Dengan memanfaatkan AI, Profesor Kevin Verstrepen dari Universitas KU Leuven, Belgia, yang memimpin penelitian terkait pembuatan bir, mengatakan teknologi tersebut dapat membantu mengungkap hubungan kompleks yang terlibat dalam persepsi aroma manusia.
“Bir – seperti kebanyakan produk makanan – mengandung ratusan molekul aroma berbeda yang ditangkap oleh lidah dan hidung kita, dan otak kita kemudian mengintegrasikannya ke dalam satu gambaran," kata Verstrepen, seperti dikutip dari
The Guardian, Jumat (29/3).
"Namun, senyawa-senyawa tersebut berinteraksi satu sama lain, jadi cara kita memahami suatu senyawa juga bergantung pada konsentrasi senyawa lain,” ujarnya.
Menulis di jurnal Nature Communications, Verstrepen dan rekan-rekannya melaporkan bagaimana mereka menganalisis susunan kimia dari 250 bir komersial Belgia dengan 22 gaya berbeda termasuk lager, bir buah, bir pirang, bir Flanders Barat, dan bir non-alkohol.
Sifat-sifat yang dipelajari antara lain kandungan alkohol, pH, konsentrasi gula, serta keberadaan dan konsentrasi lebih dari 200 senyawa berbeda yang terlibat dalam perasa seperti ester yang dihasilkan oleh ragi dan terpenoid dari hop, keduanya terlibat dalam pembuatan aroma buah.
Panel pencicipan yang terdiri dari 16 peserta mengambil sampel dan menilai masing-masing dari 250 bir untuk 50 atribut berbeda, seperti rasa hop, rasa manis, dan keasaman - sebuah proses yang memakan waktu tiga tahun.

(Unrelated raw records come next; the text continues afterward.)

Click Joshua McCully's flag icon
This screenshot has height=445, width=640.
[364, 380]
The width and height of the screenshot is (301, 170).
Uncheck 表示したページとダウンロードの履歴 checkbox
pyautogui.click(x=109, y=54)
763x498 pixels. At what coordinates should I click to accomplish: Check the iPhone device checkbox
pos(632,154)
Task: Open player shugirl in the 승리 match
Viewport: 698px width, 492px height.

Para peneliti juga mengumpulkan 180.000 ulasan bir yang berbeda dari platform ulasan konsumen online RateBeer, dan menemukan bahwa meskipun apresiasi terhadap bir tersebut bias oleh fitur-fitur seperti harga, artinya mereka berbeda dari peringkat panel pencicip, peringkat dan komentar yang berkaitan dengan fitur lainnya – seperti seperti rasa pahit, manis, alkohol, dan aroma malt – semuanya berkorelasi baik dengan panel pencicip.
“Perubahan kecil dalam konsentrasi bahan kimia dapat berdampak besar, terutama ketika beberapa komponen mulai berubah,” kata Verstrepen.

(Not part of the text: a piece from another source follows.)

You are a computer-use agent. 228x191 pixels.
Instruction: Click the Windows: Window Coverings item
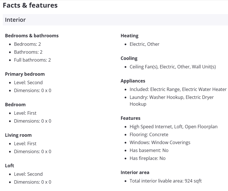click(160, 142)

Dengan menggunakan kumpulan data yang berbeda, tim membuat model berdasarkan pembelajaran mesin – suatu bentuk AI – untuk memprediksi bagaimana rasa dan apresiasi bir, berdasarkan komposisinya.
Mereka kemudian menggunakan hasilnya untuk menyempurnakan bir komersial yang sudah ada, dan pada dasarnya menambahkan zat-zat yang ditandai oleh model sebagai prediktor penting terhadap apresiasi secara keseluruhan – seperti asam laktat dan gliserol.
Hasil dari panel pencicipan mengungkapkan bahwa penambahan tersebut meningkatkan peringkat untuk bir beralkohol dan non-alkohol di seluruh metrik termasuk rasa manis, isi, dan apresiasi secara keseluruhan.
Meskipun model ini memiliki keterbatasan, termasuk hanya dikembangkan menggunakan kumpulan data berdasarkan bir komersial berkualitas tinggi, Verstrepen mengatakan penerapan terbesarnya adalah mengubah bir non-alkohol agar menjadi lebih baik.
Namun peneliti mengatakan pecinta bir tidak perlu khawatir bahwa teknologi baru dapat mengganggu warisan yang kaya, dan Verstrepen mencatat bahwa keterampilan pembuat bir tetap penting.
“Model AI memprediksi perubahan kimia yang dapat mengoptimalkan bir, namun tetap bergantung pada pembuat bir untuk mewujudkannya mulai dari resep dan metode pembuatan bir,” katanya.